(Text and element pointing data)
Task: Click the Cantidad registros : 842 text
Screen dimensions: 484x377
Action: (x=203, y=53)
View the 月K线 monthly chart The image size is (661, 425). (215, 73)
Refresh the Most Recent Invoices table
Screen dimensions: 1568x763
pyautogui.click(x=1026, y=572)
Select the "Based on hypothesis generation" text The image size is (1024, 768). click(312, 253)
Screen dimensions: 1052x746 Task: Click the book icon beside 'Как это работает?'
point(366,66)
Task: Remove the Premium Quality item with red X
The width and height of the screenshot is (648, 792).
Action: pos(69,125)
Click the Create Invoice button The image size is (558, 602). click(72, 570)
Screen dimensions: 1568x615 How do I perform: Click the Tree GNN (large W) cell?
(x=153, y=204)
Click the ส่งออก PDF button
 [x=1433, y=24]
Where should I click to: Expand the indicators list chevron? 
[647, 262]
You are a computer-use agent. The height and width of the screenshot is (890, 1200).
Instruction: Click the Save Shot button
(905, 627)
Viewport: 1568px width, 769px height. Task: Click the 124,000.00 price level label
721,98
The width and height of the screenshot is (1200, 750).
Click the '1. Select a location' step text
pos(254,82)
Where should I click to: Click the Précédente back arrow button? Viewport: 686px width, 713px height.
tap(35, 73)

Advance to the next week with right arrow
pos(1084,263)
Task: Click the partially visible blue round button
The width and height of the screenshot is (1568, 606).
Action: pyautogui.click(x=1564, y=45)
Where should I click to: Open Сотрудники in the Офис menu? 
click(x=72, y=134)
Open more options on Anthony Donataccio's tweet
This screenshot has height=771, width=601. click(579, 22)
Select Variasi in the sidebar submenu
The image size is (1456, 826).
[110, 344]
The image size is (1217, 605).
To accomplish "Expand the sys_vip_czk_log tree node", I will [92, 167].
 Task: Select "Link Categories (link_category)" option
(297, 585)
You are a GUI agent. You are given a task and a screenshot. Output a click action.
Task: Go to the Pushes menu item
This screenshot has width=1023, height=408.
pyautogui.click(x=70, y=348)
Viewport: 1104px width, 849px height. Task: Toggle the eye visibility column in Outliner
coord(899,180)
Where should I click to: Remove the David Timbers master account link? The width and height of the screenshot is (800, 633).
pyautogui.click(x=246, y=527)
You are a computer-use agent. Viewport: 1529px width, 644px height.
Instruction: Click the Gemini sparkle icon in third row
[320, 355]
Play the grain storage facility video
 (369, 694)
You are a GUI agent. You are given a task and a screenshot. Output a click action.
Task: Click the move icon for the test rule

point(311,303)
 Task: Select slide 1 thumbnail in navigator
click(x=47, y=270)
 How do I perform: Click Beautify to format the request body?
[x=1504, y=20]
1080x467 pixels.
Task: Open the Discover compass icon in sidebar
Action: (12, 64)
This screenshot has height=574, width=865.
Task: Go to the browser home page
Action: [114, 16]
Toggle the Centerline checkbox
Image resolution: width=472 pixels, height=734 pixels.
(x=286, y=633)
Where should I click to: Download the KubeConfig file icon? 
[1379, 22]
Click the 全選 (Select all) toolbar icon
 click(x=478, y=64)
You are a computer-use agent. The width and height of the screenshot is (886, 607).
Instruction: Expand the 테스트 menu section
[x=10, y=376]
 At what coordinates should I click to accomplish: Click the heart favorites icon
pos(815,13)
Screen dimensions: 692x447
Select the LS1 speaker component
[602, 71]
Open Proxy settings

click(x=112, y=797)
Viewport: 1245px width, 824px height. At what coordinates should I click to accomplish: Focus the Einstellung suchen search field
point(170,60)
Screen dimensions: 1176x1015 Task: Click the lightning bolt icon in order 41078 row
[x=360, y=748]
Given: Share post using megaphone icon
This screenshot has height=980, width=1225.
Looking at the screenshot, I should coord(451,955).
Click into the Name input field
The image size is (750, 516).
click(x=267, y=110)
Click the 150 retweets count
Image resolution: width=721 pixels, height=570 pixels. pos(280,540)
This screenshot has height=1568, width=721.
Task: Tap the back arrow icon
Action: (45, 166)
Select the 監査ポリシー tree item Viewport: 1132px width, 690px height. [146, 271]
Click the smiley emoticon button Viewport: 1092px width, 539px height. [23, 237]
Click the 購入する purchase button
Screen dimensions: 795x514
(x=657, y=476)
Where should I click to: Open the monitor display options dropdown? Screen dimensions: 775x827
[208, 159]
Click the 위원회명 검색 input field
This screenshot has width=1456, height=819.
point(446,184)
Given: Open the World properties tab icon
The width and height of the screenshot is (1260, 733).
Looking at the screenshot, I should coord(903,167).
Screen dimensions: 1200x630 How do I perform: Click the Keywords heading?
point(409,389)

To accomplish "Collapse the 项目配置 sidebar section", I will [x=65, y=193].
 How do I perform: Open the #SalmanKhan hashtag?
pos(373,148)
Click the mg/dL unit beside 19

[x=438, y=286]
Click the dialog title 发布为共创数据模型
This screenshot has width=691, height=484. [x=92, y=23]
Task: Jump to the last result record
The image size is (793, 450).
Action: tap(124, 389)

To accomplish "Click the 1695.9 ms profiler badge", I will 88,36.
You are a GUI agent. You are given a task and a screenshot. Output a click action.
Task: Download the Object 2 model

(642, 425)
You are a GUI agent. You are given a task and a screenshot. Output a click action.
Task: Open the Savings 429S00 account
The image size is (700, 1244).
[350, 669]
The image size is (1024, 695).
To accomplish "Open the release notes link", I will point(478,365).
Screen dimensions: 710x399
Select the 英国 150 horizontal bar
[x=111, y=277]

[AIM]
Retype all of the data above word for word, keeping every line as it is.

[THE RESULT]
Task: Click the Cantidad registros : 842 text
Screen dimensions: 484x377
Action: (x=203, y=53)
View the 月K线 monthly chart The image size is (661, 425). (215, 73)
Refresh the Most Recent Invoices table
Screen dimensions: 1568x763
pyautogui.click(x=1026, y=572)
Select the "Based on hypothesis generation" text The image size is (1024, 768). click(312, 253)
Screen dimensions: 1052x746 Task: Click the book icon beside 'Как это работает?'
point(366,66)
Task: Remove the Premium Quality item with red X
The width and height of the screenshot is (648, 792).
Action: pos(69,125)
Click the Create Invoice button The image size is (558, 602). click(72, 570)
Screen dimensions: 1568x615 How do I perform: Click the Tree GNN (large W) cell?
(x=153, y=204)
Click the ส่งออก PDF button
 [x=1433, y=24]
Where should I click to: Expand the indicators list chevron? 
[647, 262]
You are a computer-use agent. The height and width of the screenshot is (890, 1200).
Instruction: Click the Save Shot button
(905, 627)
Viewport: 1568px width, 769px height. Task: Click the 124,000.00 price level label
721,98
The width and height of the screenshot is (1200, 750).
Click the '1. Select a location' step text
pos(254,82)
Where should I click to: Click the Précédente back arrow button? Viewport: 686px width, 713px height.
tap(35, 73)

Advance to the next week with right arrow
pos(1084,263)
Task: Click the partially visible blue round button
The width and height of the screenshot is (1568, 606).
Action: pyautogui.click(x=1564, y=45)
Where should I click to: Open Сотрудники in the Офис menu? 
click(x=72, y=134)
Open more options on Anthony Donataccio's tweet
This screenshot has height=771, width=601. click(579, 22)
Select Variasi in the sidebar submenu
The image size is (1456, 826).
[110, 344]
The image size is (1217, 605).
To accomplish "Expand the sys_vip_czk_log tree node", I will [92, 167].
 Task: Select "Link Categories (link_category)" option
(297, 585)
You are a GUI agent. You are given a task and a screenshot. Output a click action.
Task: Go to the Pushes menu item
This screenshot has width=1023, height=408.
pyautogui.click(x=70, y=348)
Viewport: 1104px width, 849px height. Task: Toggle the eye visibility column in Outliner
coord(899,180)
Where should I click to: Remove the David Timbers master account link? The width and height of the screenshot is (800, 633).
pyautogui.click(x=246, y=527)
You are a computer-use agent. Viewport: 1529px width, 644px height.
Instruction: Click the Gemini sparkle icon in third row
[320, 355]
Play the grain storage facility video
 (369, 694)
You are a GUI agent. You are given a task and a screenshot. Output a click action.
Task: Click the move icon for the test rule

point(311,303)
 Task: Select slide 1 thumbnail in navigator
click(x=47, y=270)
 How do I perform: Click Beautify to format the request body?
[x=1504, y=20]
1080x467 pixels.
Task: Open the Discover compass icon in sidebar
Action: (12, 64)
This screenshot has height=574, width=865.
Task: Go to the browser home page
Action: [114, 16]
Toggle the Centerline checkbox
Image resolution: width=472 pixels, height=734 pixels.
(x=286, y=633)
Where should I click to: Download the KubeConfig file icon? 
[1379, 22]
Click the 全選 (Select all) toolbar icon
 click(x=478, y=64)
You are a computer-use agent. The width and height of the screenshot is (886, 607).
Instruction: Expand the 테스트 menu section
[x=10, y=376]
 At what coordinates should I click to accomplish: Click the heart favorites icon
pos(815,13)
Screen dimensions: 692x447
Select the LS1 speaker component
[602, 71]
Open Proxy settings

click(x=112, y=797)
Viewport: 1245px width, 824px height. At what coordinates should I click to accomplish: Focus the Einstellung suchen search field
point(170,60)
Screen dimensions: 1176x1015 Task: Click the lightning bolt icon in order 41078 row
[x=360, y=748]
Given: Share post using megaphone icon
This screenshot has height=980, width=1225.
Looking at the screenshot, I should coord(451,955).
Click into the Name input field
The image size is (750, 516).
click(x=267, y=110)
Click the 150 retweets count
Image resolution: width=721 pixels, height=570 pixels. pos(280,540)
This screenshot has height=1568, width=721.
Task: Tap the back arrow icon
Action: (45, 166)
Select the 監査ポリシー tree item Viewport: 1132px width, 690px height. [146, 271]
Click the smiley emoticon button Viewport: 1092px width, 539px height. [23, 237]
Click the 購入する purchase button
Screen dimensions: 795x514
(x=657, y=476)
Where should I click to: Open the monitor display options dropdown? Screen dimensions: 775x827
[208, 159]
Click the 위원회명 검색 input field
This screenshot has width=1456, height=819.
point(446,184)
Given: Open the World properties tab icon
The width and height of the screenshot is (1260, 733).
Looking at the screenshot, I should coord(903,167).
Screen dimensions: 1200x630 How do I perform: Click the Keywords heading?
point(409,389)

To accomplish "Collapse the 项目配置 sidebar section", I will [x=65, y=193].
 How do I perform: Open the #SalmanKhan hashtag?
pos(373,148)
Click the mg/dL unit beside 19

[x=438, y=286]
Click the dialog title 发布为共创数据模型
This screenshot has width=691, height=484. [x=92, y=23]
Task: Jump to the last result record
The image size is (793, 450).
Action: tap(124, 389)

To accomplish "Click the 1695.9 ms profiler badge", I will 88,36.
You are a GUI agent. You are given a task and a screenshot. Output a click action.
Task: Download the Object 2 model

(642, 425)
You are a GUI agent. You are given a task and a screenshot. Output a click action.
Task: Open the Savings 429S00 account
The image size is (700, 1244).
[350, 669]
The image size is (1024, 695).
To accomplish "Open the release notes link", I will point(478,365).
Screen dimensions: 710x399
Select the 英国 150 horizontal bar
[x=111, y=277]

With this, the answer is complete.